* Assignment *
In full and word for word, copy the records that follow.

[Stored data entries]
• • • • •

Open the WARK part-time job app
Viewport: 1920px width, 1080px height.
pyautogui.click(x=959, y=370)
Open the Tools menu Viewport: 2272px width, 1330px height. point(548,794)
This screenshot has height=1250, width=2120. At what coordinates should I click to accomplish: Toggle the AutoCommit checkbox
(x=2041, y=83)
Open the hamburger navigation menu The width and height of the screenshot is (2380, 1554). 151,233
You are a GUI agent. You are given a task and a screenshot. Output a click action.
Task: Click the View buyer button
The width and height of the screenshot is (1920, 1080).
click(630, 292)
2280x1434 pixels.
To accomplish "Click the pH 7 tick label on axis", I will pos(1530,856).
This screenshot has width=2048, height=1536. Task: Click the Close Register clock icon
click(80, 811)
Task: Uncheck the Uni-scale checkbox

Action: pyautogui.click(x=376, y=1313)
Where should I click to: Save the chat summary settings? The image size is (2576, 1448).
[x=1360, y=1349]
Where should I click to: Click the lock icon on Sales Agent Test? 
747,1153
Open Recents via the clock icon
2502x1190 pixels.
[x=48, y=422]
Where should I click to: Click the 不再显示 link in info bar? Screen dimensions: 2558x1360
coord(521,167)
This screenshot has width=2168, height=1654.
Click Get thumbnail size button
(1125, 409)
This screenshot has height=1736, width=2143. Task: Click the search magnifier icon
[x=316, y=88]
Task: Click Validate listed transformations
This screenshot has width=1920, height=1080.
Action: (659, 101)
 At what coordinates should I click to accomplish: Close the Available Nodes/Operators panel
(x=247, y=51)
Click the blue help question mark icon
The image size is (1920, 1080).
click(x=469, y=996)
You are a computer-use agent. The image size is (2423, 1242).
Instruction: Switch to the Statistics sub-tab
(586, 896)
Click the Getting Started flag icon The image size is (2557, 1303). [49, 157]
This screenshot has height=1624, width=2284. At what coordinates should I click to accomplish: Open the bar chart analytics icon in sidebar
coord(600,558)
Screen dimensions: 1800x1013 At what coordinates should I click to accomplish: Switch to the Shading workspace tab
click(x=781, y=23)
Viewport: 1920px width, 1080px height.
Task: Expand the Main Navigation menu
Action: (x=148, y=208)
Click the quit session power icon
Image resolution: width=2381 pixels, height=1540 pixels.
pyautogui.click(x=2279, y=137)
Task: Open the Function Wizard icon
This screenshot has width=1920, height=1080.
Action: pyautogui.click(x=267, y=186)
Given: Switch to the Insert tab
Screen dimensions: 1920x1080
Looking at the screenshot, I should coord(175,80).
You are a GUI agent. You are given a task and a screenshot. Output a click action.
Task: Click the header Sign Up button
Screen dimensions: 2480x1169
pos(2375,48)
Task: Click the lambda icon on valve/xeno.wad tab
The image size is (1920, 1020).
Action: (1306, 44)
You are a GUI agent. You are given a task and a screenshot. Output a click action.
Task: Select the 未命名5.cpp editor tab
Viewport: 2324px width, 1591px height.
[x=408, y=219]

• • • • •

* Answer to this problem *
Open the WARK part-time job app
Viewport: 1920px width, 1080px height.
pyautogui.click(x=959, y=370)
Open the Tools menu Viewport: 2272px width, 1330px height. point(548,794)
This screenshot has height=1250, width=2120. At what coordinates should I click to accomplish: Toggle the AutoCommit checkbox
(x=2041, y=83)
Open the hamburger navigation menu The width and height of the screenshot is (2380, 1554). 151,233
You are a GUI agent. You are given a task and a screenshot. Output a click action.
Task: Click the View buyer button
The width and height of the screenshot is (1920, 1080).
click(630, 292)
2280x1434 pixels.
To accomplish "Click the pH 7 tick label on axis", I will pos(1530,856).
This screenshot has width=2048, height=1536. Task: Click the Close Register clock icon
click(80, 811)
Task: Uncheck the Uni-scale checkbox

Action: pyautogui.click(x=376, y=1313)
Where should I click to: Save the chat summary settings? The image size is (2576, 1448).
[x=1360, y=1349]
Where should I click to: Click the lock icon on Sales Agent Test? 
747,1153
Open Recents via the clock icon
2502x1190 pixels.
[x=48, y=422]
Where should I click to: Click the 不再显示 link in info bar? Screen dimensions: 2558x1360
coord(521,167)
This screenshot has width=2168, height=1654.
Click Get thumbnail size button
(1125, 409)
This screenshot has height=1736, width=2143. Task: Click the search magnifier icon
[x=316, y=88]
Task: Click Validate listed transformations
This screenshot has width=1920, height=1080.
Action: (659, 101)
 At what coordinates should I click to accomplish: Close the Available Nodes/Operators panel
(x=247, y=51)
Click the blue help question mark icon
The image size is (1920, 1080).
click(x=469, y=996)
You are a computer-use agent. The image size is (2423, 1242).
Instruction: Switch to the Statistics sub-tab
(586, 896)
Click the Getting Started flag icon The image size is (2557, 1303). [49, 157]
This screenshot has height=1624, width=2284. At what coordinates should I click to accomplish: Open the bar chart analytics icon in sidebar
coord(600,558)
Screen dimensions: 1800x1013 At what coordinates should I click to accomplish: Switch to the Shading workspace tab
click(x=781, y=23)
Viewport: 1920px width, 1080px height.
Task: Expand the Main Navigation menu
Action: (x=148, y=208)
Click the quit session power icon
Image resolution: width=2381 pixels, height=1540 pixels.
pyautogui.click(x=2279, y=137)
Task: Open the Function Wizard icon
This screenshot has width=1920, height=1080.
Action: pyautogui.click(x=267, y=186)
Given: Switch to the Insert tab
Screen dimensions: 1920x1080
Looking at the screenshot, I should coord(175,80).
You are a GUI agent. You are given a task and a screenshot. Output a click action.
Task: Click the header Sign Up button
Screen dimensions: 2480x1169
pos(2375,48)
Task: Click the lambda icon on valve/xeno.wad tab
The image size is (1920, 1020).
Action: (1306, 44)
You are a GUI agent. You are given a task and a screenshot. Output a click action.
Task: Select the 未命名5.cpp editor tab
Viewport: 2324px width, 1591px height.
[x=408, y=219]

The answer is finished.